Behind Autumn, Ellen hovers in the doorway. There’
s a slight, nostalgic smile on her face that’s underlain by pain as she stares at her son, so different than the last time she must have seen him. My throat tightens until it’s hard to breathe.
“What happened to her, Autumn? What happened to Ellen?”
It takes a moment, but she takes three deep breaths that seem to steady her. This time, she meets my gaze with determination. “It all happened so fast. One minute we were sitting around in the living room looking at old pictures and she was complaining about indigestion, and like, ten minutes later she was screaming that the baby was coming and there was no time. I Googled what to do, had the water and the towels and the scissors to cut the cord. She wasn’t exaggerating. He was coming.”
“Did you call an ambulance?”
“I was going to, but my phone was dead.” She laughs a little and shakes her head. “Crazy, right? Like, my whole life changed because I didn’t charge my phone.”
“What about Ellen?”
“She didn’t have one. She was flat broke.” Autumn falls silent for a beat or two, then picks up the story where she left off. “Noah was born fast, in twenty or thirty minutes, I don’t know. It seemed faster at the time. I caught him and cut the cord, then cleaned him off and made sure he was breathing. He was perfect, like a little squealing doll.”
This time when she falls silent, her face is a mess of emotion. Wonder, at recalling the moment this little human she loves was born, but something else, too. Something dark.
“I held him up so Ellen could see, but she…she wasn’t looking. Her eyes were closed, and I couldn’t tell if she was breathing. I took Noah to the couch and tucked him under a blanket, arranged some pillows so he wouldn’t fall off, then crawled back to Ellen. I think I knew. There was so much blood, and she was so pale I could almost see through her.”

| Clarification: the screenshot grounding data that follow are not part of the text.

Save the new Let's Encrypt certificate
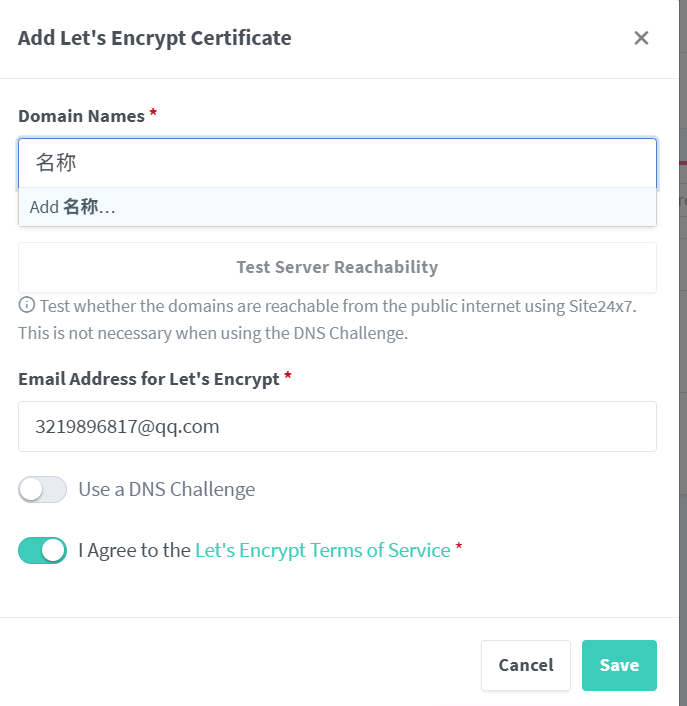687x706 pixels. coord(619,665)
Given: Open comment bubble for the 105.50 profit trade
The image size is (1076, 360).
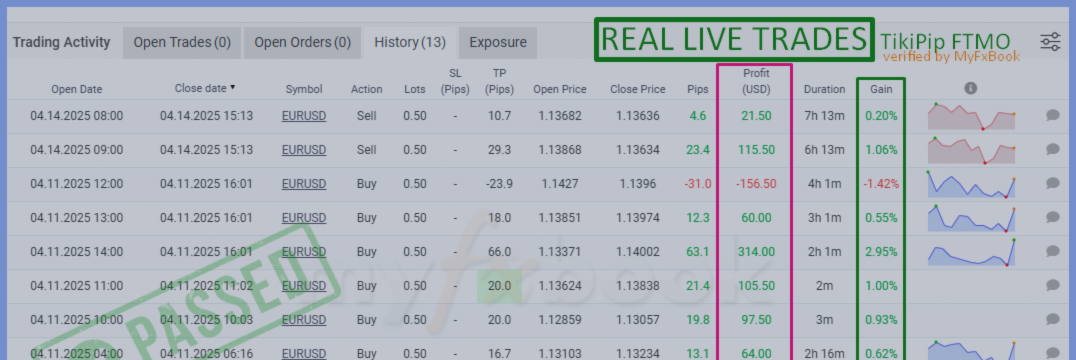Looking at the screenshot, I should point(1053,285).
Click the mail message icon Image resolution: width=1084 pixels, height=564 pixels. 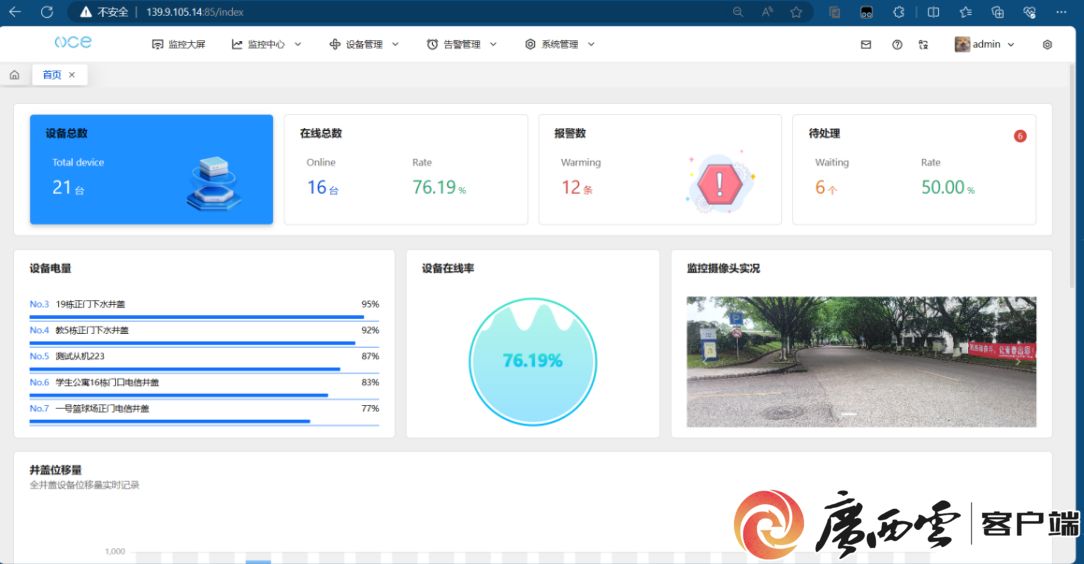866,44
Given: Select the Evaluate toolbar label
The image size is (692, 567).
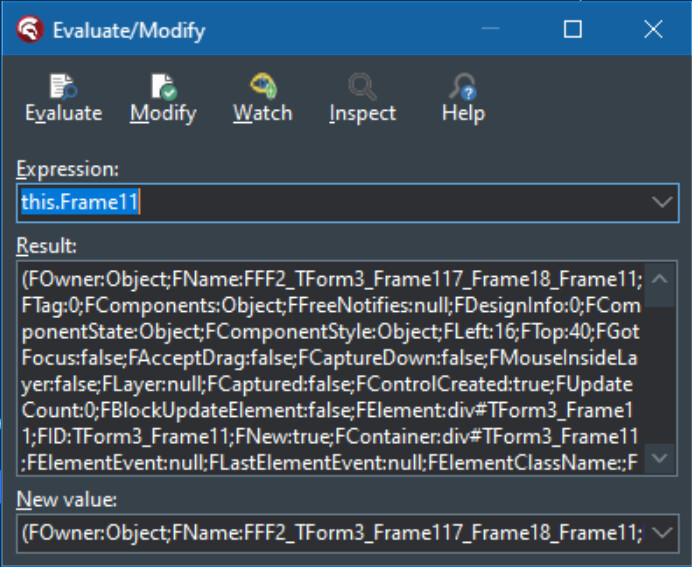Looking at the screenshot, I should (x=64, y=113).
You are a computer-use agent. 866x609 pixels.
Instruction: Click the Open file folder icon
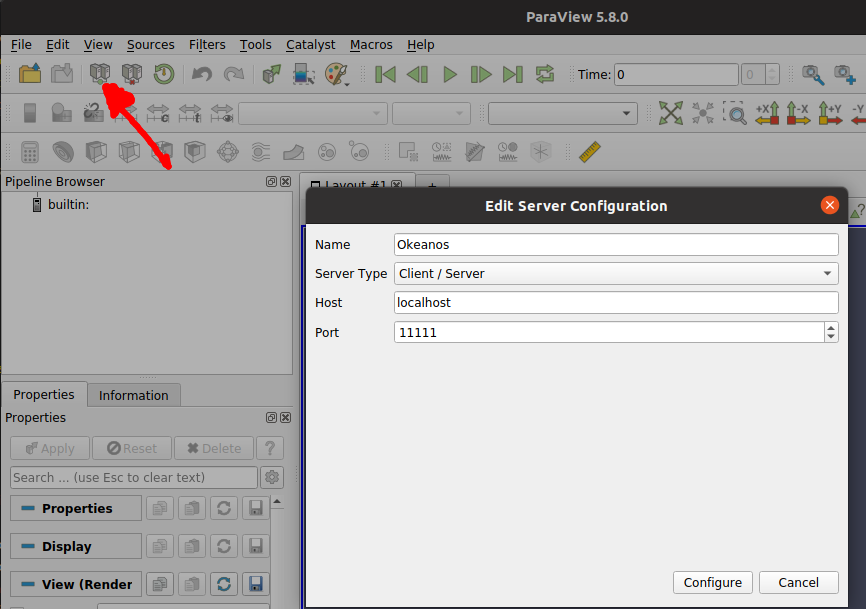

“Do you know what happened?” I ask, captivated by her story. My eyes stray to Ellen, but she’s still watching Noah, a faint smile on her face. I can’t help but think that she looks as if she’s thinking, even now, that it was all worth it.
“No. I’m not a doctor or anything, but she died fast. It was quiet, and she didn’t suffer. After that…I don’t know. I looked at Noah—he was so small, but I swear you could already tell he was Trent’s son—and I fell in love.”